In which the carpet shop has a visitor who wants Pat Rin to pay.

The discussion of how the dream adapts itself to the dreamer (and is not, for one thing, just restricted to “do you kill this person who is important to you?”) is reassuring in regard to the question of whether every one of the captured agents will be able to be offered a choice. But now I have another concern: The fact that many of the Department’s agents were bound unwillingly to a course and a goal they wouldn’t have chosen in their right minds doesn’t necessarily imply that there are no agents who would support the Department’s aims if given a free choice.

Quin’s story is a reminder of how long we’ve been following Korval’s recent history; “great-grandmother” sounds like such a long time ago, and I thought at first of some unknown ancestor, but count it back and it’s Chi yos’Phelium, whom we already know. (And that’s the second mention of her in two chapters. I don’t know if that’s going to be significant, or is just a coincidence.)

A garnet trade ring is pretty good; not the Master Trader’s amethyst, but only a few rungs below it.
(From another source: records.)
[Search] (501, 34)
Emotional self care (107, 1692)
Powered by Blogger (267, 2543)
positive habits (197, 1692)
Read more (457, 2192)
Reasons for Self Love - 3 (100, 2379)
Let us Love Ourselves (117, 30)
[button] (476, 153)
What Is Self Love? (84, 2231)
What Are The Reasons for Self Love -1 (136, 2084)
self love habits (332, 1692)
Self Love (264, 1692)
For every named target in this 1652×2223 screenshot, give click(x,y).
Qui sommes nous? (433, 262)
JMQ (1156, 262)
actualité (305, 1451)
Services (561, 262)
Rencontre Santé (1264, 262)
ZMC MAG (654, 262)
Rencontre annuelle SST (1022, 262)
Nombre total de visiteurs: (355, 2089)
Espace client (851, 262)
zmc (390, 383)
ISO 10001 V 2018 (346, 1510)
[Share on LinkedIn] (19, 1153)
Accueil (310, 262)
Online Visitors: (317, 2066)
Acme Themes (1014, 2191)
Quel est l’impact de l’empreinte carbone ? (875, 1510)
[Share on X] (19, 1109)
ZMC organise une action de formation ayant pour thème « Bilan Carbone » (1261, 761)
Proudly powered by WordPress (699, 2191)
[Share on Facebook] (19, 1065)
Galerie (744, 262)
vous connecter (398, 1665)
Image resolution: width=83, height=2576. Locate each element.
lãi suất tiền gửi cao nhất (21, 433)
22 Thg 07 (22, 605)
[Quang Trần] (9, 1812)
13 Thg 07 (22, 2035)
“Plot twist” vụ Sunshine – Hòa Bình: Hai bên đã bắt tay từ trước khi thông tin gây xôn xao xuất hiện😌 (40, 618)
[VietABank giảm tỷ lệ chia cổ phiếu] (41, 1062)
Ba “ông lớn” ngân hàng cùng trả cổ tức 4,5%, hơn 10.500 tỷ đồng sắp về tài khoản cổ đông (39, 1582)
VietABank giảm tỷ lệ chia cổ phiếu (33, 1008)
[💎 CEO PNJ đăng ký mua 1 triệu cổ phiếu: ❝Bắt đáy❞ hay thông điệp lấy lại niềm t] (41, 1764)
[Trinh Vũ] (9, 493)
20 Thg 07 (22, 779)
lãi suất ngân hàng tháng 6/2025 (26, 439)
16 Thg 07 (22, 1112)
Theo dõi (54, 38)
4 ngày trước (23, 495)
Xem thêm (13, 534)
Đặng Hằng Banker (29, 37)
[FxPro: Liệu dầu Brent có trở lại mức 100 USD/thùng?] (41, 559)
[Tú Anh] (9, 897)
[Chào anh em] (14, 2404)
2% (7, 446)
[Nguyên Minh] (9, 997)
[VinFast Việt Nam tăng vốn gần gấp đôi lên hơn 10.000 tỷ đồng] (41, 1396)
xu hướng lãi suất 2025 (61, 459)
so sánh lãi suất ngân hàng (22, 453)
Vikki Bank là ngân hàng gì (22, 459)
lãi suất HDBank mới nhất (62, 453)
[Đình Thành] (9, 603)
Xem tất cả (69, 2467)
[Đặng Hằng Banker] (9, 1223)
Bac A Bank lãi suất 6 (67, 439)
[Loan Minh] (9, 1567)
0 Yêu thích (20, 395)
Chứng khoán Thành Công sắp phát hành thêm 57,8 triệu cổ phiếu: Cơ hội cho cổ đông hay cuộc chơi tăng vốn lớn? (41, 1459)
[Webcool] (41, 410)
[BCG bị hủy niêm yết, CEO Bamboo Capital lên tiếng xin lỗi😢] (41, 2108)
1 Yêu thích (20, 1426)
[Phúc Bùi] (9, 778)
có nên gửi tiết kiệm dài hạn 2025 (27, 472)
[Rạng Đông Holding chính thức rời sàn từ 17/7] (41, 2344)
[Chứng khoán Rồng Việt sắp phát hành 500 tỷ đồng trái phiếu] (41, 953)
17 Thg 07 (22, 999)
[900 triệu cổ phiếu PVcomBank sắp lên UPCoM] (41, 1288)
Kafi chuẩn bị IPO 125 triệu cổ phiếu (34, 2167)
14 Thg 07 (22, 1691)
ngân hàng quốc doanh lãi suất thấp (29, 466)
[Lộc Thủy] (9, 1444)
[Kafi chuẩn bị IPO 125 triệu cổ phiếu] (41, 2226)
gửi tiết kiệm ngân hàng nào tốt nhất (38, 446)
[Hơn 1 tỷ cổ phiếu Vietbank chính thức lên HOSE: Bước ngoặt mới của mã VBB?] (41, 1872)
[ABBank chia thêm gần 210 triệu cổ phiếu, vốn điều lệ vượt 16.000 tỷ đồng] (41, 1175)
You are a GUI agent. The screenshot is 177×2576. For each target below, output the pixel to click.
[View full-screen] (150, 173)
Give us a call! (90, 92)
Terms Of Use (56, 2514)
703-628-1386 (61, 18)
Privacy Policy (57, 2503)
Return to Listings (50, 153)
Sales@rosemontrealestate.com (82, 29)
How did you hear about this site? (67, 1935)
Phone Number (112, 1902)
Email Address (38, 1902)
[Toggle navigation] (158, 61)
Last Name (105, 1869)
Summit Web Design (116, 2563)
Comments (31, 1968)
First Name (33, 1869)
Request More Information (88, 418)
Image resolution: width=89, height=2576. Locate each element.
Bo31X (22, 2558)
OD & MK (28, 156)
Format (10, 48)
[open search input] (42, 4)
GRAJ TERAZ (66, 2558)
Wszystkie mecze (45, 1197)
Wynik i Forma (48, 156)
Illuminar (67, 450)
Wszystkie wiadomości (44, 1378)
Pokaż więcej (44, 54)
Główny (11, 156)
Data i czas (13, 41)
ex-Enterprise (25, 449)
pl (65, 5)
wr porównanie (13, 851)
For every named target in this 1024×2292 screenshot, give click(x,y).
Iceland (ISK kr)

Beslin vin’Tenzing’s attack would be a useful illustration in a discussion about why “revenge” is not always an appropriate synonym for “Balance”. It’s not a well-considered Balancing, even if one accepts that Pat Rin bears full responsibility for the people killed when he fired on Solcintra (and I think a full account of the responsibility there would need to consider the role of the Department, who chose to use those people as a human shield). If nothing else, it’s an attempt to redress vin’Tenzing’s losses that leaves out all the other people who sustained losses in the attack. There is more than one family that lost a child, and there’s only one Quin; they can’t all settle it by shooting him.

…though that doesn’t mean vin’Tenzing is going to be the only one to give it a try.